Holocaust survivor Alex Metzger shares his story at PBSC

Alex Metzger shows a photo of him as a child with Marie and Joseph HerssensAlex Metzger shows a photo of him as a child with Marie and Joseph Herssens.

Palm Beach State College welcomed Holocaust survivor Alex Metzger to the Lake Worth campus Thursday, Jan. 30, to share his story of survival to students, staff and faculty.

The talk was organized by the Lake Worth campus Student Activities Department.

Metzger was born on June 17, 1940, in Belgium while his mother Rose was attempting to flee the country as the Nazis detained many.

Just a month earlier, his father was picked up on the streets never to be seen again.

Two weeks after he was born, Rose was walking with him in the street as he was crying. A Catholic lady named Marie stopped and asked why he was crying to which Rose responded, because he is hungry, and I don't have any food to feed him.

After learning they were Jewish, Marie, who was childless, offered to raise Metzger as her own so he could avoid being captured. She told Rose, who later because "Aunt Rose" to Metzger, that she could visit him anytime. Metzger was then raised Catholic by Marie and Joseph Herssens until he was six years old.

Rose eventually remarried and came back to reclaim Metzger in 1947. His stepfather was in the military and got reassigned to London where they soon moved.

"I had to learn a new language, new customs, new religion and get used to new parents," said Metzger. "Quite frankly, I didn't handle it too well."

Metzger's new family left England in 1949 and immigrated to New York City, where Metzger eventually attended the City College of New York.

In 1983, Metzger got hooked on the show "Roots," a 1977 American television miniseries based on Alex Haley's 1976 novel Roots: The Saga of an American Family, set during and after the era of enslavement in the United States.

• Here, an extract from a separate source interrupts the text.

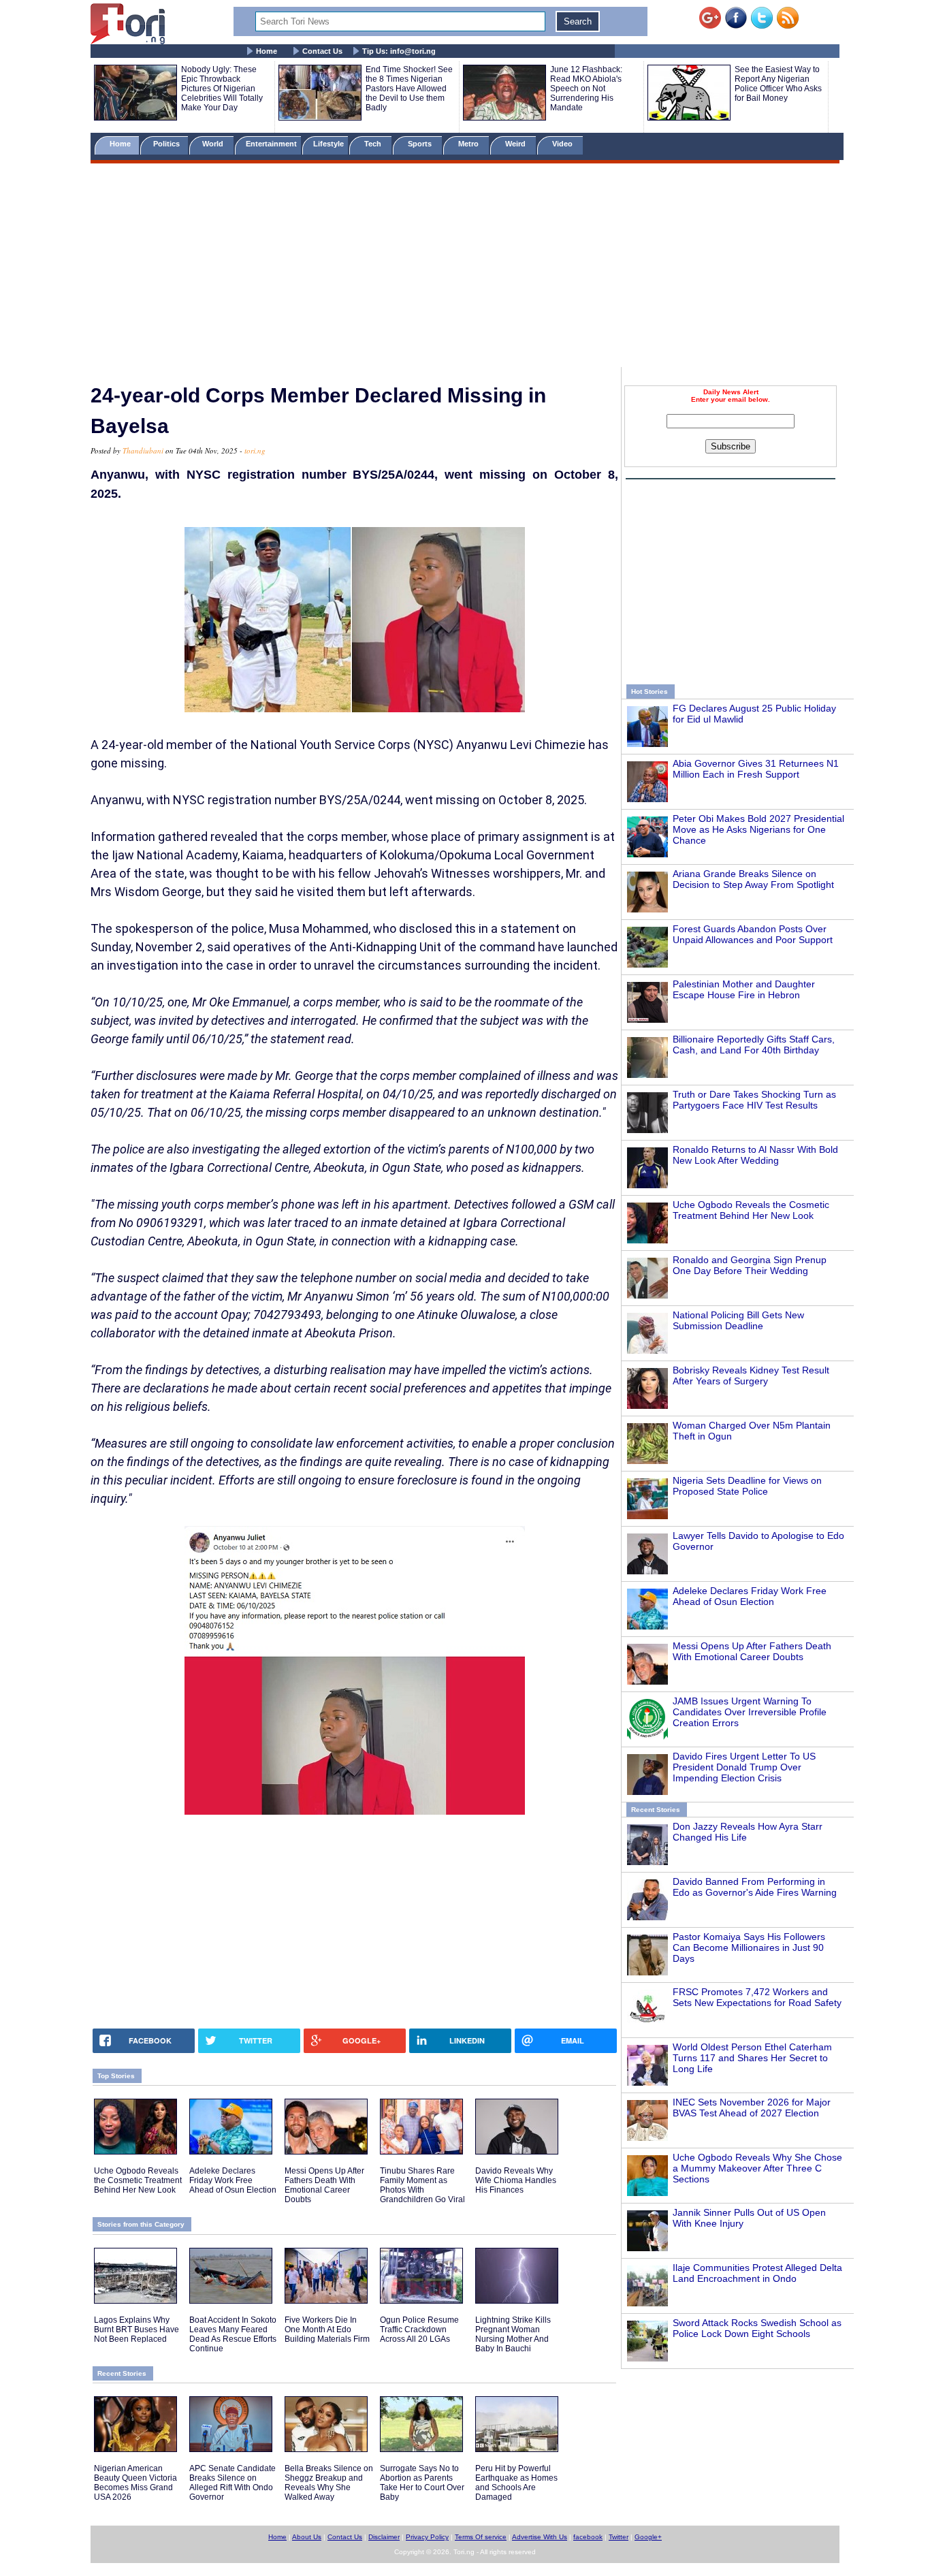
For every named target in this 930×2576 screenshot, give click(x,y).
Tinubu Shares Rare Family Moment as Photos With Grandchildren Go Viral (422, 2185)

Metzger decided to return to Brussels and explore his roots. He eventually found his birth certificate, and learned the fate of Ludwig Metzger, his biological father. Ludwig was taken to a holding camp called Breendonk and was then relocated to several other Nazi camps until his final transfer to Auschwitz in 1944, where he perished. Metzger also got to talk to one of Marie's friends in the apartment complex he stayed at until he as six as well as Joseph's brother, who both thought that he died after Marie simply said one day, we lost Alex. He also found letters his biological father wrote to his mother while at these camps which he had translated and donated to the United States Holocaust Memorial Museum in Washington, D.C.

Today, Metzger resides in Florida with his wife of 55 years and has two children and four grandchildren. He is part of several Holocaust groups, including the Arizona Jewish Historical Society, and makes presentations to schools and other groups to share his history as a hidden child.